O principal impacto negativo continuou vindo do elevado custo de crédito, especialmente na carteira do agronegócio e no aumento da inadimplência em crédito para pessoas físicas, comenta a equipe de analistas.
O guidance de lucro líquido ajustado para 2026 foi revisado para baixo, passando de R$ 20 bilhões – 26 bilhões para R$ 18bi – R$ 22 bilhões, refletindo maior prudência diante da baixa visibilidade operacional, avalia o BTG.
Seus analistas também destacam que as provisões, incluindo descontos concedidos, cresceram 82% ano/ano para R$ 20,1 bilhões, impulsionadas pelo aumento da inadimplência inicial em pessoas físicas, enquanto o agronegócio segue apresentando tendência de deterioração.

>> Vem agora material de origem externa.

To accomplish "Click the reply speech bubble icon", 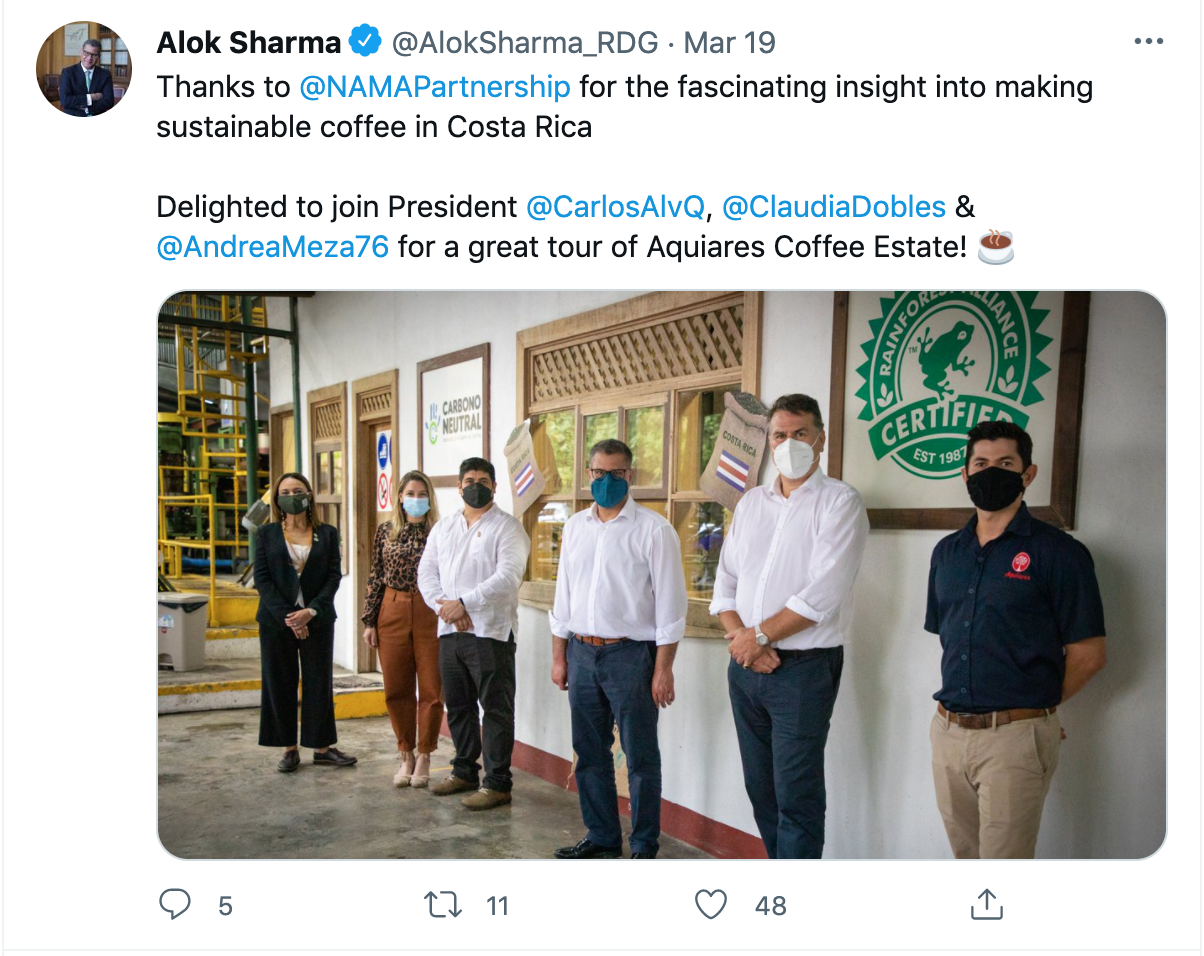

Para o time de analistas da Genial, o banco estatal reportou um primeiro trimestre fraco, mas em linhas gerais amplamente esperado. Para a casa, o principal destaque negativo ficou para a revisão do guidance de 2026, anunciado há apenas três meses, refletindo uma deterioração mais intensa e prolongada do custo de crédito, especialmente no agronegócio. Segundo a equipe da Genial, a revisão reforça que o processo de normalização do ciclo rural deve ser mais lento do que o próprio banco e o mercado antecipavam inicialmente.
A equipe da Genial destaca ainda que a deterioração segue concentrada principalmente nas linhas ligadas à qualidade dos ativos, enquanto a recuperação continua dependendo da normalização gradual do ciclo do agronegócio, algo que, na visão da casa, dificilmente deve ocorrer antes do segundo semestre de 2026.
Para a XP, o 1T26 do BB foi fraco, embora em linha, com a principal preocupação migrando do resultado em si para a piora do cenário. O time da XP reforçou sua recomendação “neutra” para o ativo, dado o ainda baixo nível de visibilidade e a assimetria de riscos negativa, com espaço para novas revisões para baixo.